United Kingdom 2005
We both get up early since it's a 30 minute ride just to get to the airport. My stuff is already packed, sorted and ready to go. It seems like a lot, but I like to be prepared. This trip I'm taking two river bags and a carryon.
I figure the weather will be similar to what we encountered in Canada and New England in 2001, so I've got warm weather stuff and my heated stuff. As I always say - ,
“Better to have something and not need it, than to need it and not have it!”
Guy is busy sorting out his gear and I am afraid he may be jettisoning some stuff he will need later on. But this ain't his first rodeo, so I leave it to him. We have differing philosophies of what we carry but that's why they make chocolate and vanilla ice cream – people are different. The time comes finally, and we load up our gear into my old brown pickup truck. The guys that worked for me at my previous job said it was the only truck around that had its own zip code it was so long.
We make it to the airport with no hitch, find my usual parking place near the high wall (so I can remember where we parked) and catch the shuttle to the airport. When we arrive at the terminal I reach for my wallet.
“Well, if that don't beat all – I must have left my wallet in the truck” I tell Guy.
“I'll just wait here with the stuff til you get back.”
I grab the next shuttle, thinking how dumb is this. But as it turns out, it is a very fortunate thing. When I get to the truck I see something else that I left – my helmet. I imagine finding a helmet in the UK would have been a very expensive and time consuming adventure. And mine had my headset for my MP3 player in it which I would have sorely missed. So I give thanks to the Lord for His deliverance once again. I grab my stuff and catch the next shuttle back to the terminal. When I see Guy, I tell him –
“Well, guess what?”
“I dunno, tell me bro” he says.
“When I got back to the truck, I found my helmet in the back. The Lord sure is definitely looking out for us.”
We head inside and check our bags, wondering what security will be like. Guy's stuff sails right through, but the inspectors focus on my yellow river bag. It's got tools, a mini-air compressor and other stuff in it and I guess it gives them a start. I wander over there to watch the whole thing, and it's kind of comical as the inspector begins pulling stuff out of the bag.

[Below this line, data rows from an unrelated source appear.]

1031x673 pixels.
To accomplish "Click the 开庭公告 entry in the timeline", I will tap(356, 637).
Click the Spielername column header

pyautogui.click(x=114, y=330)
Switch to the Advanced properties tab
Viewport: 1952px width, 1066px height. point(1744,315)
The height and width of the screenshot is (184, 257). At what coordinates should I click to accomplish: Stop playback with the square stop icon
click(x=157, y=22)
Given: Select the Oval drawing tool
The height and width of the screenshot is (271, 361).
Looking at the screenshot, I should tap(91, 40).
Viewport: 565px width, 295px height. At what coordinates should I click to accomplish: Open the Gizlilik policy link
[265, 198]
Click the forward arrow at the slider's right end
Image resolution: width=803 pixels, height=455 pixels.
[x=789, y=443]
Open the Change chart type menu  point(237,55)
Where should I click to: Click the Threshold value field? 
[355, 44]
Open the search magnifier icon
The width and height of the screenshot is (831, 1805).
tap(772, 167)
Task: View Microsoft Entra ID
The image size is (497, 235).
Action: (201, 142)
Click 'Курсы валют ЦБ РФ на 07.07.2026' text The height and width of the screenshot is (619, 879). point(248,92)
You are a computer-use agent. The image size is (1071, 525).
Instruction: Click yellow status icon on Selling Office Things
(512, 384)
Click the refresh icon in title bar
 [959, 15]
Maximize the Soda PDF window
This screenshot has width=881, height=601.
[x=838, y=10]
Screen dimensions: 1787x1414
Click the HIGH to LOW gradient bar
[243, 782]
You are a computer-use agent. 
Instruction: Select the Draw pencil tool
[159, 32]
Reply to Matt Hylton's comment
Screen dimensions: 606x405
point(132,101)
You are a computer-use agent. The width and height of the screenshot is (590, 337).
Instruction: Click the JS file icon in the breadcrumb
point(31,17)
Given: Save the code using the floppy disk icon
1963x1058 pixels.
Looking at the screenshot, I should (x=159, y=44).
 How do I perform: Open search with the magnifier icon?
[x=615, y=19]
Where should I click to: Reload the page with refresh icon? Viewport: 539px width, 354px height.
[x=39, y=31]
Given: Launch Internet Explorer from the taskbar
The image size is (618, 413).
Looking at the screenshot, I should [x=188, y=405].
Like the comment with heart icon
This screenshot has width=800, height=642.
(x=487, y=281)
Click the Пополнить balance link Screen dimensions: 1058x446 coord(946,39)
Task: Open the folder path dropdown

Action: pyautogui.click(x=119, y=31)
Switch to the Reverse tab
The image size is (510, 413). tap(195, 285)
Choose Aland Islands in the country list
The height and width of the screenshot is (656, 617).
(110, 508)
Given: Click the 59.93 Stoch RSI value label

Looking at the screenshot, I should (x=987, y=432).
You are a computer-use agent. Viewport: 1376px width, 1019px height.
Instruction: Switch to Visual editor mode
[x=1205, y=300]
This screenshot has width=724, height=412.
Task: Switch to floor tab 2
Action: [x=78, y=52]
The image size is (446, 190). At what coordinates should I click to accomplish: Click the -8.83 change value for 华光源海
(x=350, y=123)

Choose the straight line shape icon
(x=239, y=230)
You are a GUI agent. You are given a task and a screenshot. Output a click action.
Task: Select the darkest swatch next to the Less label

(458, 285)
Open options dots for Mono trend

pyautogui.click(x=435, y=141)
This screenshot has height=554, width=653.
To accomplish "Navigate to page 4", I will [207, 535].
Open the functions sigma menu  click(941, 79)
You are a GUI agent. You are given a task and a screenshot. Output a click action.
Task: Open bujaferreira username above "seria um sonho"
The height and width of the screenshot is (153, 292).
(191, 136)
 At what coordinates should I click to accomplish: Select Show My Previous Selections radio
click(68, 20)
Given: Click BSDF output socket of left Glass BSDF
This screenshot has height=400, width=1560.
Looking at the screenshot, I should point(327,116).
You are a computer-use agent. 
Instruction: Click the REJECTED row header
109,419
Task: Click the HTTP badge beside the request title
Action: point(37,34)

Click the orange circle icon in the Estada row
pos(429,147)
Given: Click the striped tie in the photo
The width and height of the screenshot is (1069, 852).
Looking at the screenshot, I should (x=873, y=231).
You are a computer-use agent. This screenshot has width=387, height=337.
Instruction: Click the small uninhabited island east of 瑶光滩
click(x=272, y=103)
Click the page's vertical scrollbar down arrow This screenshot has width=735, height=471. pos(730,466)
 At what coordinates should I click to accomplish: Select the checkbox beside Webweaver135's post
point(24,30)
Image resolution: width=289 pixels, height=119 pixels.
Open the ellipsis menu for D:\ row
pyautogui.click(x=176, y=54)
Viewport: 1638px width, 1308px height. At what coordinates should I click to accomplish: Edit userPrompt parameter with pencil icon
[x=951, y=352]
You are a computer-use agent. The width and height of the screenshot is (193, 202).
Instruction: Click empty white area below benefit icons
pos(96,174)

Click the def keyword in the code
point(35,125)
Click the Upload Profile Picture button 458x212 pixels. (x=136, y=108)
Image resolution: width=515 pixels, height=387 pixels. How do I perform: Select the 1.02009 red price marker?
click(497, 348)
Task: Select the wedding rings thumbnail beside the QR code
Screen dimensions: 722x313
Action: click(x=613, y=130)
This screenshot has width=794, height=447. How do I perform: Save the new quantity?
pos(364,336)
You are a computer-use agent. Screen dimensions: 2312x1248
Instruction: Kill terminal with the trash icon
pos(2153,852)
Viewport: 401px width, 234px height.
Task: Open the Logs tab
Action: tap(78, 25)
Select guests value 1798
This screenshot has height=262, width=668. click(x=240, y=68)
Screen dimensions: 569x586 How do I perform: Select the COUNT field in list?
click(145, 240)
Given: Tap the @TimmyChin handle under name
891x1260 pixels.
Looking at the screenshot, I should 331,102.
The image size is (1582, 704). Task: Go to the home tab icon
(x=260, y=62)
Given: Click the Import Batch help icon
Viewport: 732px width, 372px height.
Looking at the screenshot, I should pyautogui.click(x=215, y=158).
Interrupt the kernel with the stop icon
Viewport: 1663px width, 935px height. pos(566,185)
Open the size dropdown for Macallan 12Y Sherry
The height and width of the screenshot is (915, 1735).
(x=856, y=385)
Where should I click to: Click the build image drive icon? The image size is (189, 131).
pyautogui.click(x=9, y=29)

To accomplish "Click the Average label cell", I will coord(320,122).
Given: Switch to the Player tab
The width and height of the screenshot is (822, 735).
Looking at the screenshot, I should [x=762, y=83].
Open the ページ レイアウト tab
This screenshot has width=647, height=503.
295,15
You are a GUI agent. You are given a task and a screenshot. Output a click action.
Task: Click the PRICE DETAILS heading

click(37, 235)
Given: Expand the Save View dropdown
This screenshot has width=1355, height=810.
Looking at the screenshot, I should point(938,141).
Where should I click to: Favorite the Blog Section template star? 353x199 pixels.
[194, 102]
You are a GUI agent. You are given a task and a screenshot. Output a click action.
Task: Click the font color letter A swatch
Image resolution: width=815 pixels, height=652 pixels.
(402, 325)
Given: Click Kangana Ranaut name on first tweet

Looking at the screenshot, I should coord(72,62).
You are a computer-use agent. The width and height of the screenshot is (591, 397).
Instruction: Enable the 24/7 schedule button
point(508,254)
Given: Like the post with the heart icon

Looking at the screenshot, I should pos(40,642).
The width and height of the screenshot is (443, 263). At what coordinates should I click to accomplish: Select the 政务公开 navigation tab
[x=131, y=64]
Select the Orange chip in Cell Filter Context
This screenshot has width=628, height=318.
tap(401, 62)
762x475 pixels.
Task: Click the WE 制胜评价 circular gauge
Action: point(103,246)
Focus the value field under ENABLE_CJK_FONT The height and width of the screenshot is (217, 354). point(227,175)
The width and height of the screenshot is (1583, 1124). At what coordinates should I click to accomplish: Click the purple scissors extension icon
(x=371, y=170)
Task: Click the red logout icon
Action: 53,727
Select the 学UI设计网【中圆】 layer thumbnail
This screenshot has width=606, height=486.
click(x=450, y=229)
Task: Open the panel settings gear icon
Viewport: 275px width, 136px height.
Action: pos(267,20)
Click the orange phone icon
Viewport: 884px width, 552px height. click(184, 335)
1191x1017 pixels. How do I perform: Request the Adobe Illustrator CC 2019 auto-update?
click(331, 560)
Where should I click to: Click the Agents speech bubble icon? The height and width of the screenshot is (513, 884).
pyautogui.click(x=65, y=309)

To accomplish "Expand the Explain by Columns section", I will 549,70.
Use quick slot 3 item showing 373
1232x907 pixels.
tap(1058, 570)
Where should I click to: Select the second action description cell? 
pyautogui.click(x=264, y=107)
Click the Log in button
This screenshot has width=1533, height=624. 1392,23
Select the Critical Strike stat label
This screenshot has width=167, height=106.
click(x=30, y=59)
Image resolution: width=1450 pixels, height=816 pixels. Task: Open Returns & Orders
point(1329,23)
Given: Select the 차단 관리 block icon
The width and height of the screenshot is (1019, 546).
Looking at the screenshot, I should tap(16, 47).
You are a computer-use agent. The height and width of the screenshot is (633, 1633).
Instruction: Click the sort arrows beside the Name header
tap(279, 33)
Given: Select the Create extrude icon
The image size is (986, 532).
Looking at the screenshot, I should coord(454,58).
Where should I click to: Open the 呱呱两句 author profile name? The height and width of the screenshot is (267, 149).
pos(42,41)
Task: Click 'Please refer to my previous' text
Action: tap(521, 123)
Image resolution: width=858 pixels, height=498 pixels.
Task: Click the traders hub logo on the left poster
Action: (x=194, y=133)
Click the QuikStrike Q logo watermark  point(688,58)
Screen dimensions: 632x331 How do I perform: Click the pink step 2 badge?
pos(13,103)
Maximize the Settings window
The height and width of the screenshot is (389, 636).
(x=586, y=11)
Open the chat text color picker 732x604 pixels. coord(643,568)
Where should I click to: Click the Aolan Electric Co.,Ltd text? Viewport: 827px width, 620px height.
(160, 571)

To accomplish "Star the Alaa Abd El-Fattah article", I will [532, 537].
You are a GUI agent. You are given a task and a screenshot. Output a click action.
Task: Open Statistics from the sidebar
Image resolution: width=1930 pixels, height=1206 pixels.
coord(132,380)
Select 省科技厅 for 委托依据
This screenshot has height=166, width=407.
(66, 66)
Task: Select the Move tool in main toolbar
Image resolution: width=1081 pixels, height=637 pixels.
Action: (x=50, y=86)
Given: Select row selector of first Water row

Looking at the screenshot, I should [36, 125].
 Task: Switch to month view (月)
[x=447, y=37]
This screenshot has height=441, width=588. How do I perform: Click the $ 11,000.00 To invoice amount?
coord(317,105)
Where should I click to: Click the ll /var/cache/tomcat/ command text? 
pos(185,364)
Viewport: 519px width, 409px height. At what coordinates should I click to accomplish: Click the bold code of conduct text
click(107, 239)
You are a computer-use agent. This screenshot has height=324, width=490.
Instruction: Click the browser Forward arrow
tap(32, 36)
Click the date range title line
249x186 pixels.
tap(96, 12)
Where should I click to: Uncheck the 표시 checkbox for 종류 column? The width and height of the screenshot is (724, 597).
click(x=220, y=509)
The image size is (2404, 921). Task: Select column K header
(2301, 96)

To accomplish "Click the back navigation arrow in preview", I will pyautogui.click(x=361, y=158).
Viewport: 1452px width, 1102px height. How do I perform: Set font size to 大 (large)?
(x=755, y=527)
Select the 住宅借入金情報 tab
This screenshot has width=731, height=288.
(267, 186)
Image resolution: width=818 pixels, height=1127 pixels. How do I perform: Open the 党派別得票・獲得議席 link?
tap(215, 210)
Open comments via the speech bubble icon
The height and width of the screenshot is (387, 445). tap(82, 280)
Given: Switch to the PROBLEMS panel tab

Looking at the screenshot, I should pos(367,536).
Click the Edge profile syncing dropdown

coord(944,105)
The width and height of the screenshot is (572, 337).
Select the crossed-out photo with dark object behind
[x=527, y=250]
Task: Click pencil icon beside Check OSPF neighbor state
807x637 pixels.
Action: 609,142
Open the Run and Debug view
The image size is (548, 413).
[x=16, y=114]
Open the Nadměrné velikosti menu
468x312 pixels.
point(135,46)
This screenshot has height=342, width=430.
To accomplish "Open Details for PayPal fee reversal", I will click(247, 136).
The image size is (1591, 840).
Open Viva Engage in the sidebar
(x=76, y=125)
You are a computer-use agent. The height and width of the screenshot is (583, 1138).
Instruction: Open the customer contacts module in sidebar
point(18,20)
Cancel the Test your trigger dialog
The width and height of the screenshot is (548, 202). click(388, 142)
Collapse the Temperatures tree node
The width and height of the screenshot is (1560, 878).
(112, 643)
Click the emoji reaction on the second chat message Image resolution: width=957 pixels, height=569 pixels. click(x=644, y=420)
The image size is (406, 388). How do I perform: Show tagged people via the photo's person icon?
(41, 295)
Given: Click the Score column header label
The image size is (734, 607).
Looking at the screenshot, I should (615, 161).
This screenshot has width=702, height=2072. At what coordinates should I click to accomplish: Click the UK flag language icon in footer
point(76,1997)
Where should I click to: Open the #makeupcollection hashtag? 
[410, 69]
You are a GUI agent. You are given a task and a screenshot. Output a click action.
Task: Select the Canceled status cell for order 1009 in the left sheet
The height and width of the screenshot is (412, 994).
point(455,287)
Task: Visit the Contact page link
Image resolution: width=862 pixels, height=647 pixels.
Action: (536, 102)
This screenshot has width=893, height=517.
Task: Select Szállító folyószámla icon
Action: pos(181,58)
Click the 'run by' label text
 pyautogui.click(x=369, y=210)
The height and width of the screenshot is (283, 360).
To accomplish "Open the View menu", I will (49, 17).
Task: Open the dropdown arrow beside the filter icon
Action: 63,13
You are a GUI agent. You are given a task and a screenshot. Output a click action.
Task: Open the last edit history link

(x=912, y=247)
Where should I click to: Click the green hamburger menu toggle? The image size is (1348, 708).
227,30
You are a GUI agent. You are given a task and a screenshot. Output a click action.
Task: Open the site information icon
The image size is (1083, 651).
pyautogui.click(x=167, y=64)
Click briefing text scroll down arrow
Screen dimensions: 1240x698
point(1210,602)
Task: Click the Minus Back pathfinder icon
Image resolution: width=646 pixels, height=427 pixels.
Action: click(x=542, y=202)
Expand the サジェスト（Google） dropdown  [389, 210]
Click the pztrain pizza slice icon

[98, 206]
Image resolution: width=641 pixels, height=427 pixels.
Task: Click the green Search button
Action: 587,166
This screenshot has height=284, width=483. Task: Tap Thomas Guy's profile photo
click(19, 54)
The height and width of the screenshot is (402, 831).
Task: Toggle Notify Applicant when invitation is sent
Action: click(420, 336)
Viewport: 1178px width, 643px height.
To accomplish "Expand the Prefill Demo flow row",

Most of it he does not have a clue about, but just scratches his head. He finally figures it's not a bomb apparatus, and stuffs it back in the bag. I want to make sure that it all goes back in and it does. We head for the gate, where Guy makes some last minute phone calls before we board our flight to Chicago.
Being a veteran of many flights and many airports from my previous job, I know the drill to Chicago. My biggest problem with flying is the size of the seats. If I press all the way back in most airline seats, I have about ½ inch clearance between my knee caps and the back of the seat in front of me. So if Mr. Smith in front of me puts his seat back, he gets a nice set of knees in his kidneys cause there's no other place for them to go. If the comfort controls are in the sides of the arms, I'm so wide, I can't use them. I guess I'm just not the average size American that airlines use in designing seats! I look out the window and see our plane sitting at the gate and I already know it's gonna be tight quarters for me.
The flight to Chicago is routine, and I have scheduled it and the London flight so that we have plenty of time to make connections. The last thing I want to do is arrive in London with no luggage because it didn't make the plane. That would mean hanging around an extra day at least for the bags. Just in case, I have packed so that my carryon luggage has all of my riding gear. The worse then would just be finding some street clothes to wear which is a lot easier than finding proper motorcycle gear. Once we land at O'Hare, we hunt up a place to eat. The only thing that looks half interesting is Chili's, so we get a table pretty quick. After we finish up our meal, we head for the gate to take up residence for a while. Guy finds a WIFI connection with his PDA and posts to My-MC.com where we are. Nothing like being with a man that's connected! Finally the boarding call comes and we are herded on the Triple 7 for the 8 hour flight. Having made this run before, the plan is simple. If we can sleep enough on the way over to be able to stay up until bedtime in London, our bio clocks will pretty much be reset. But Guy is restless as a duck in a pen and fiddles with the video screen at his seat. I make myself as comfortable as I can, and settle down for as much sleep as I can get. When daylight comes, we'll be in the United Kingdom. Before long I drift off into a fitful slumber, with Guy still fiddling with the video.